The need for organizations to harness the collective abilities of their people for the sake of effective strategy implementation is getting stronger. This came up again and again at a round table discussion on ‘Improving Business Results Through People’ at the EACD Conference in Berlin last week.
To be clear – this is not about how leaders can ‘get people to better implement the strategy’, but ‘how people can better implement the strategy together’. What’s the difference? You can’t ‘get’ people to do something, they have to do it themselves:
- because commitment and dedication come from a spirit of shared ownership, not from individual ownership.
- because effective actions come from a people having a good shared understanding, not from having a good individual understanding.
- because innovation comes from bridging ideas between people, not from individuals alone.
- and because, therefore, success comes from teams, not from individuals.
Yet there’s a fundamental premise that people operate under at work that fundamentally undermines the spirit of ‘collective ability’, which is the belief that: “Being professional means hiding my emotions.”
To a certain extent of course that’s true. People throwing temper tantrums or mimicking the boss is not exactly conducive to building ‘collective ability’. But it’s not so black and white.
“Being professional means hiding my emotions.”
Let’s think this through. We know from the Social Sciences literature that we all have our own interpretations, biases, and unique perspectives on what is happening around us. And we also like to feel that we belong, that we are heard, understood, and valued.
In terms of building shared understanding and ownership at work and creating that ‘collective ability’ to implement the strategy, here at Mirror Mirror, we have found three key behaviours to be key.
The first is openness. When people are being open, they are being honest and vulnerable: laying open their values, opinions, and ideas for all to criticise.
The second is respect. When people realise that what other people think and feel is true for them at that time, and when they can let go of the idea that the objective is to agree, they can hear others and appreciate their viewpoints without judgement.
And the third is inclusion. Seeing everyone as equal and necessary in a whole system of delivery leaves no room for the dismissiveness of others. Taking the views of others and exploring the assumptions and reasons behind those views always adds value.
When these behaviours openness, respect, and inclusion – are practiced it’s almost impossible for people to hide their emotions.

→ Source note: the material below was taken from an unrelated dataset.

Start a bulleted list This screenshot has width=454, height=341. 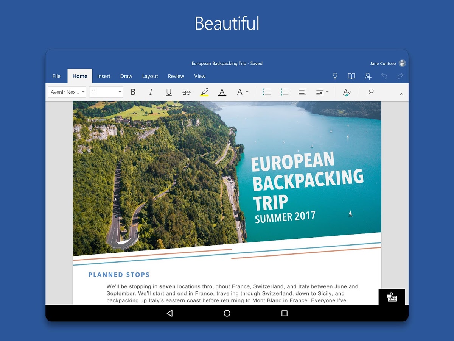267,92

In my experience, when you bring your whole self to work, business is personal. And if you can express your emotions with others constructively, being personal in business is more useful and therefore also more professional.
Where to start
Getting to the level of psychological safety needed for those behaviours to take hold can only be led by example from above. Illustrating that, and to close, here’s a quote from an article in the Harvard Business Review from October 2017 about managing change:
Executives say that “… having an open dialogue around important strategic issues simply feels too risky…. that they will lose control…. In fact, psychology and experience tells us, the reverse is true: a lack of genuine, reciprocal interaction and the feeling of imposed change increases employees’ anxiety and resistance.”